* What to work on *
Search the material for the word "agent" and copy each line that holds it.

* Available data *
^^^^^^^^^^^^^^^^
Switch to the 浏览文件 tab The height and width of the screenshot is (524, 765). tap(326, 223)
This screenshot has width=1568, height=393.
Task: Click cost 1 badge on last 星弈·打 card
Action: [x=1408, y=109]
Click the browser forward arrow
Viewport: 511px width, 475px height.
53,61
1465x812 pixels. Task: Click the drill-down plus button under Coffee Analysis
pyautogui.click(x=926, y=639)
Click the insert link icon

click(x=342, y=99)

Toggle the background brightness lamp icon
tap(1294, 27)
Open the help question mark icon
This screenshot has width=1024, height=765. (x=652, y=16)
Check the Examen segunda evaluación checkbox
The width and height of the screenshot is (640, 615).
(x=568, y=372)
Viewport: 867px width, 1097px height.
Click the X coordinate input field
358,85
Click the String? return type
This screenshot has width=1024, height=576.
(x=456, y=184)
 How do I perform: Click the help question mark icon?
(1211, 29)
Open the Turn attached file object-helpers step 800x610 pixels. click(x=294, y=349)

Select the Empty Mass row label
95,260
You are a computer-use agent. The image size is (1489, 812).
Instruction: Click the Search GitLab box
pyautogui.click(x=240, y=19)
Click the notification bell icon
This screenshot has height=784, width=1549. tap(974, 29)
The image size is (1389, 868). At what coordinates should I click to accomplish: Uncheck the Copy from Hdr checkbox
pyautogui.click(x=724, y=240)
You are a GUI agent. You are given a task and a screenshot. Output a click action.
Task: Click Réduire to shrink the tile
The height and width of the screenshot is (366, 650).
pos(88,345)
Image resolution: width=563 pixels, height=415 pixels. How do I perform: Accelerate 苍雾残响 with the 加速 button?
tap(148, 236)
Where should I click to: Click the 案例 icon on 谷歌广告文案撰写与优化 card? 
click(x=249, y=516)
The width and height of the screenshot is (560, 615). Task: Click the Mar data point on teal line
^^^^^^^^^^^^^^^^
* Task output *
You are a computer-use agent. The image size is (1489, 812).
You are a GUI agent. You are given a task and a screenshot. Output a click action.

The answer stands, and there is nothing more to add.